Cet article se penche sur les retombées économiques en Asie du Sud-Est générées par les tensions commerciales et géopolitiques entre les États-Unis et la Chine, ainsi que les conséquences de la situation sanitaire dans l’empire du Milieu. Pour ce faire, il prend le cas du Viêtnam pour illustrer le tout.

Source : Asia News Network 2022

Guerre commerciale Sino-Américaine, tensions géopolitiques et Covid-19

Dans cette partie, nous présenterons trois éléments qui sont nécessaires pour contextualiser la situation. La compréhension de ces situations permettra de mieux situer les effets qu’elles ont sur le Viêtnam, et les facteurs qui expliquent en quoi son économie en est affectée.

Premier élément, les tensions commerciales entre Beijing et Washington. Sous la présidence de Donald Trump, les États-Unis et la Chine se sont imposé mutuellement des tarifs sur certains produits provenant de l’autre pays (The Economist 2018a). En d’autres termes, les biens provenant de Chine vers les États-Unis ont été soumis à une hausse des taxes pour leur « entrer » sur le territoire américain. L’objectif est de décourager les entreprises américaines à acheter des produits faits en Chine en haussant le coût de leur importation, et par le fait même celui de la production de ces entreprises. De la même façon de la part de la Chine. Les impacts de la rivalité ne se limitent pas seulement au domaine commercial.
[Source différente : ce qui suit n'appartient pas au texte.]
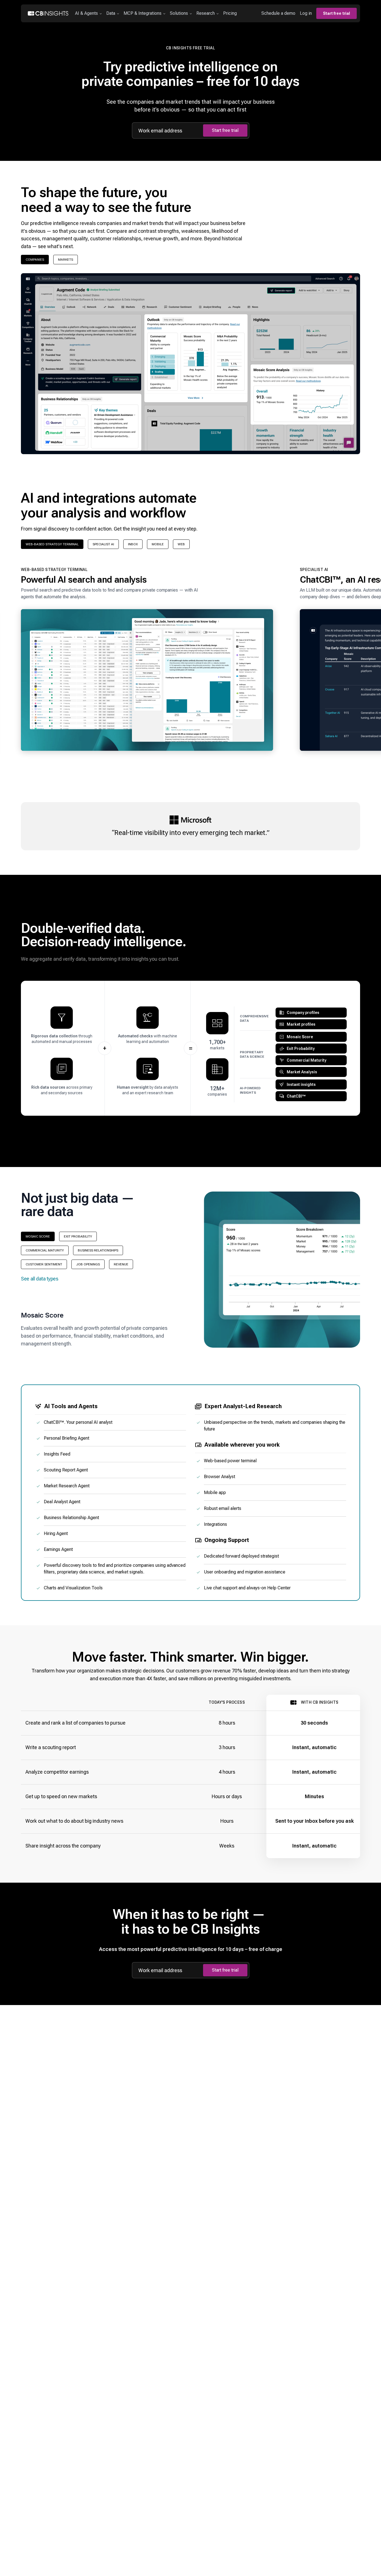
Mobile (158, 544)
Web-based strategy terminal (52, 544)
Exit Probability (78, 1236)
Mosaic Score (38, 1236)
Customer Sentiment (44, 1264)
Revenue (121, 1264)
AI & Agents (86, 13)
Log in (306, 13)
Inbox (133, 544)
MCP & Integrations (142, 13)
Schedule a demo (278, 13)
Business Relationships (98, 1250)
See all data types (39, 1279)
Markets (65, 260)
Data (110, 13)
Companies (35, 260)
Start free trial (336, 13)
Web (181, 544)
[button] (147, 662)
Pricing (230, 13)
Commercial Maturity (45, 1250)
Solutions (179, 13)
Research (205, 13)
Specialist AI (103, 544)
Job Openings (88, 1264)
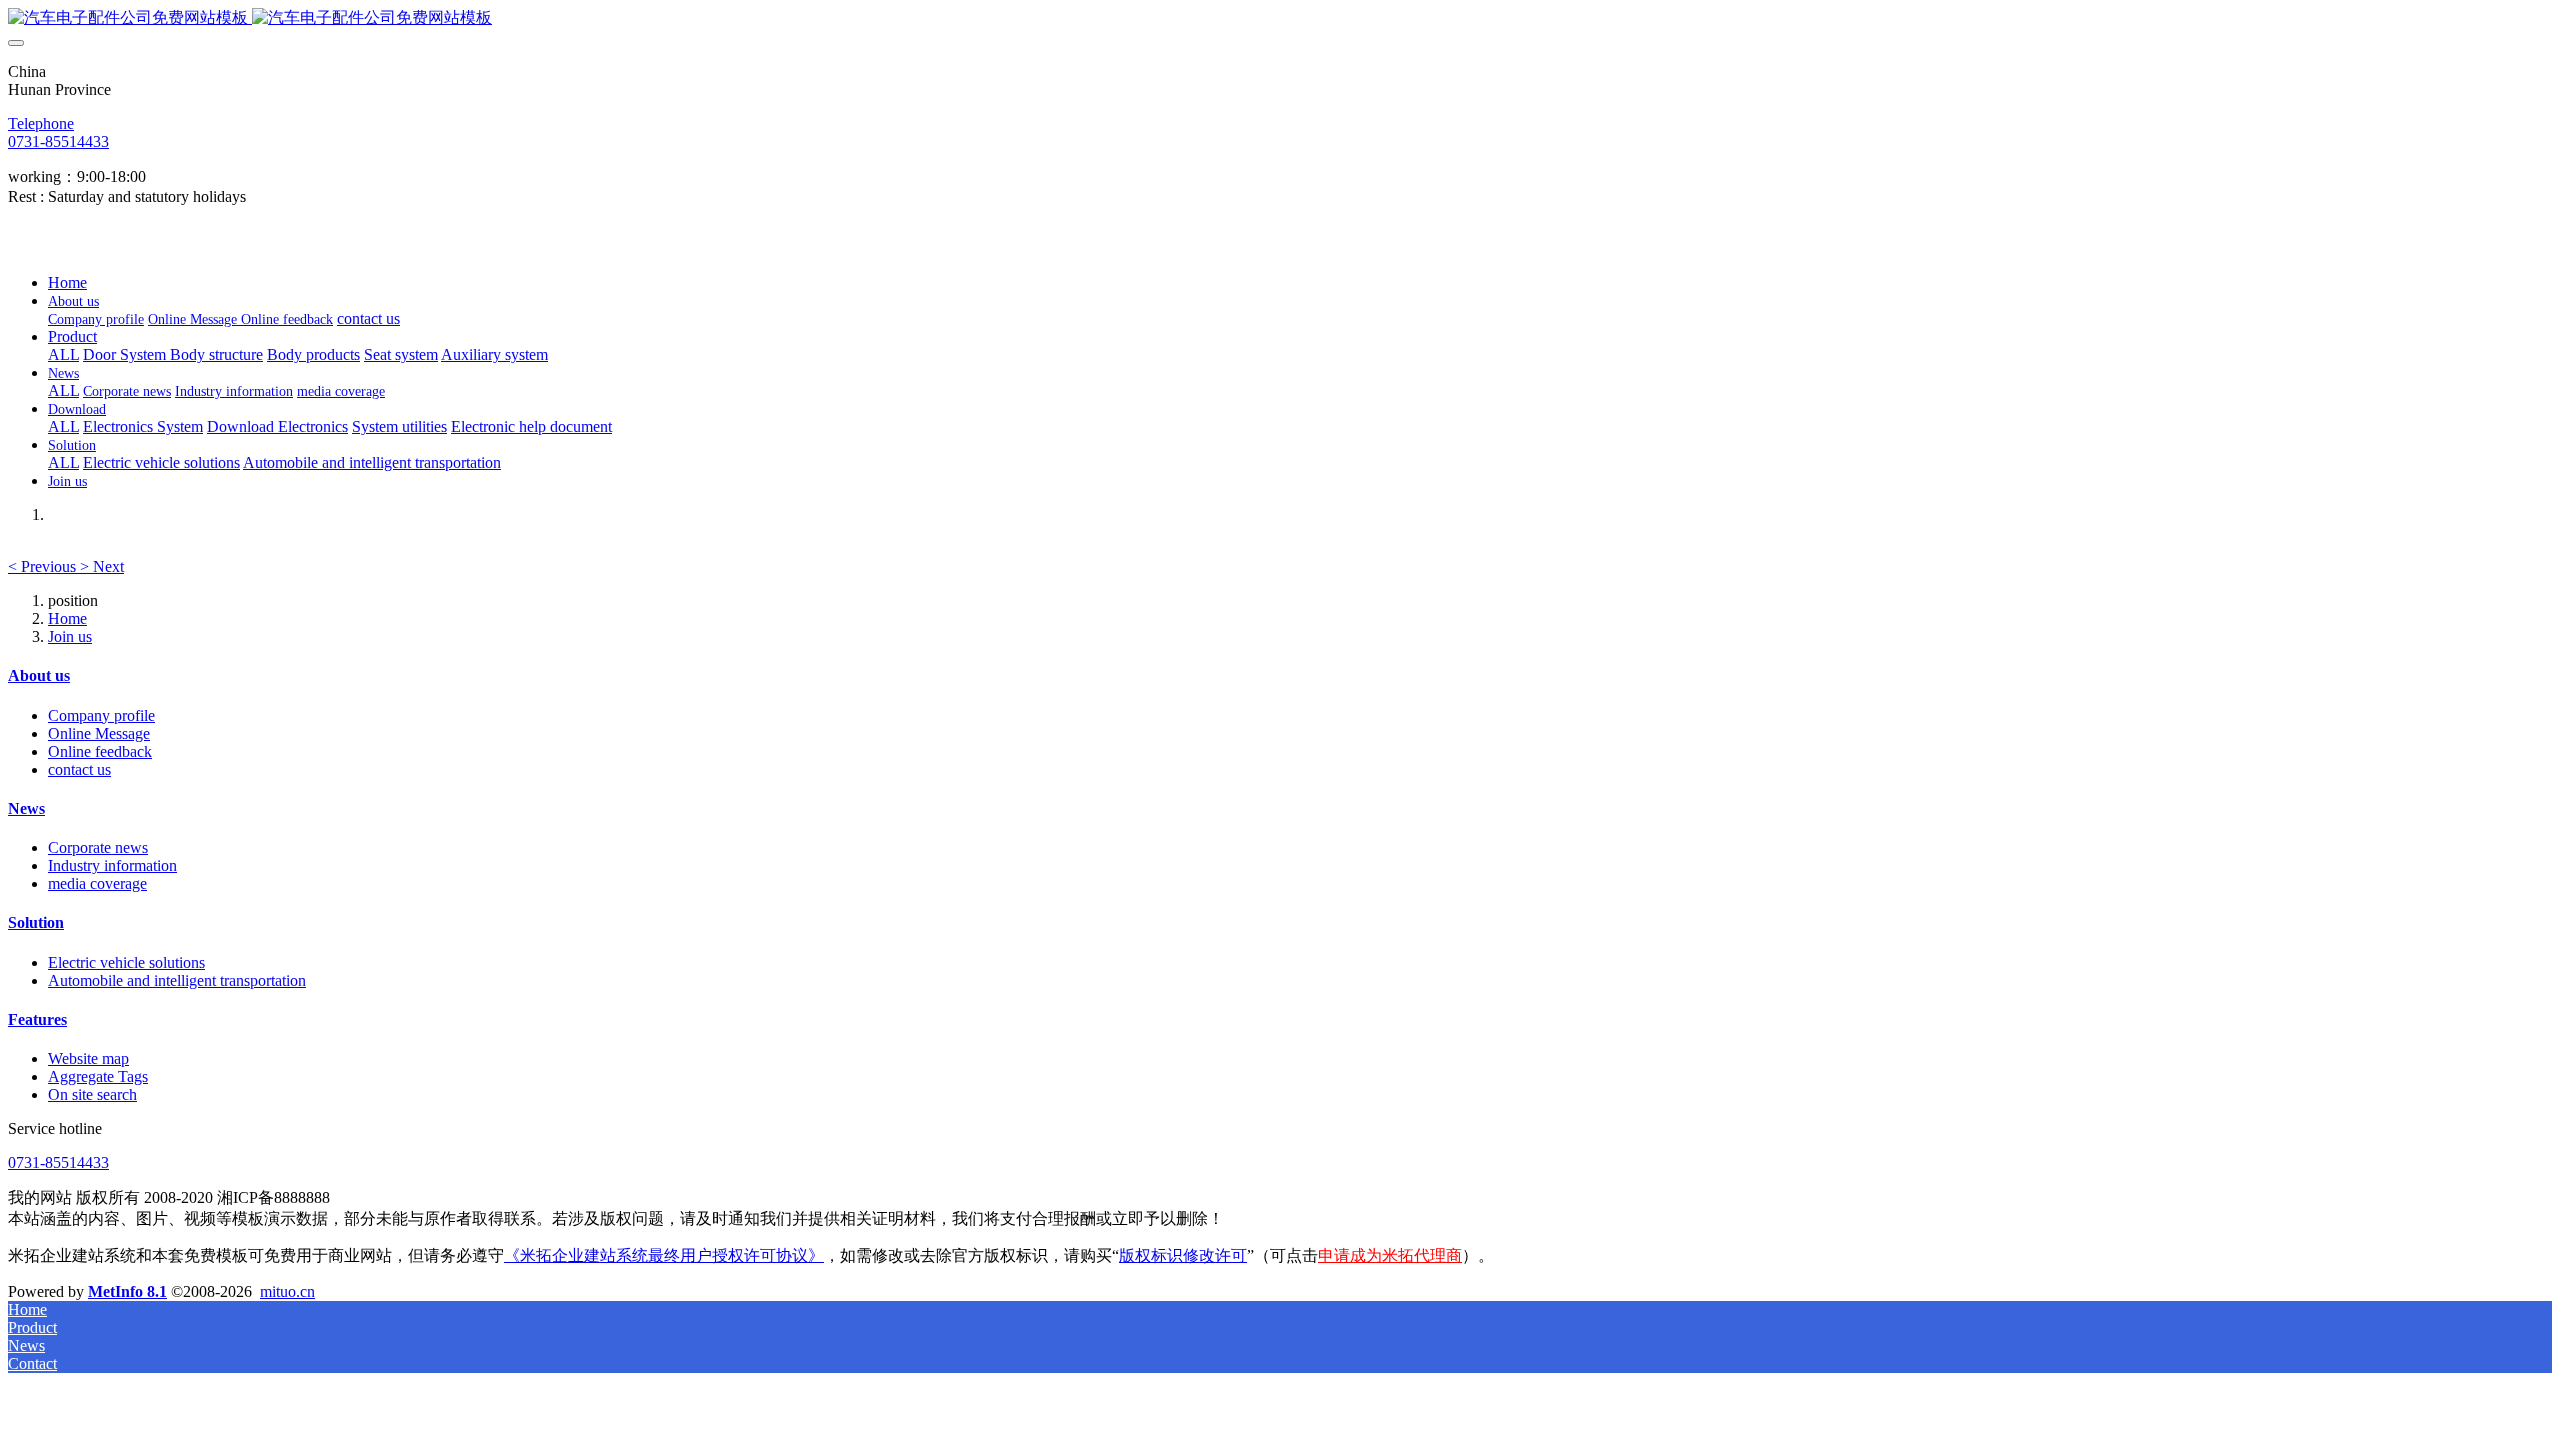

La deuxième concerne les tensions géopolitiques entre ces deux puissances en Asie. L’enjeu de Taïwan fait craindre aux compagnies situées en Chine de se retrouver coincé dans un conflit (Wakabayashi et Mickle 2022). Une telle situation risquerait de déstabiliser leur chaîne d’approvisionnement, compte tenu de la grande quantité de biens produits dans ce pays (Wakabayashi et Mickle 2022). Le dernier élément relève plutôt de la situation interne de la Chine.

Sa stratégie pour lutter contre le coronavirus consistait en la mise en place de confinement stricte de la population dès l’apparition de quelques cas (The Economist 2022a). Cette approche a eu d’importantes conséquences sur la production étant donné que les gens ont été confinés et ne pouvaient pas aller travailler (The Economist 2022a). Au mois de novembre 2022, des manifestations ont éclaté en Chine contre cette politique (Williams 2022 ; Freedom House 2022 ; Buckley et al. 2022). Ces soulèvements ont réussi à faire lever une bonne partie des restrictions sanitaires qui étaient en place. Toutefois, la situation risque d’être difficile dans les prochains mois ce qui risque d’avoir des effets négatifs sur la croissance économique du pays. Selon The Economist (2022b), 1,5 million de Chinois devraient mourir de la covid-19 dans les prochains mois. Aussi, la situation mène à une augmentation de la pression sur le système hospitalier chinois qui n’a pas la capacité de gérer la hausse importante dans le nombre de nouveaux cas (Song, Horton and Howell 2022). Par conséquent, si la situation se maintient, il est clair que la production en Chine risque d’être affectée négativement.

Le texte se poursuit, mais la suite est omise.